## REQUIRED WORK
Every record that follows should appear again in your answer, exactly the same.

## DATA FOR THIS TASK
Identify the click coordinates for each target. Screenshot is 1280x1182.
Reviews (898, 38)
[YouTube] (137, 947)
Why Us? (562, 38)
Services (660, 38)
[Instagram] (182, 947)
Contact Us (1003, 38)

## TASK RESPONSE
Identify the click coordinates for each target. Screenshot is 1280x1182.
Reviews (898, 38)
[YouTube] (137, 947)
Why Us? (562, 38)
Services (660, 38)
[Instagram] (182, 947)
Contact Us (1003, 38)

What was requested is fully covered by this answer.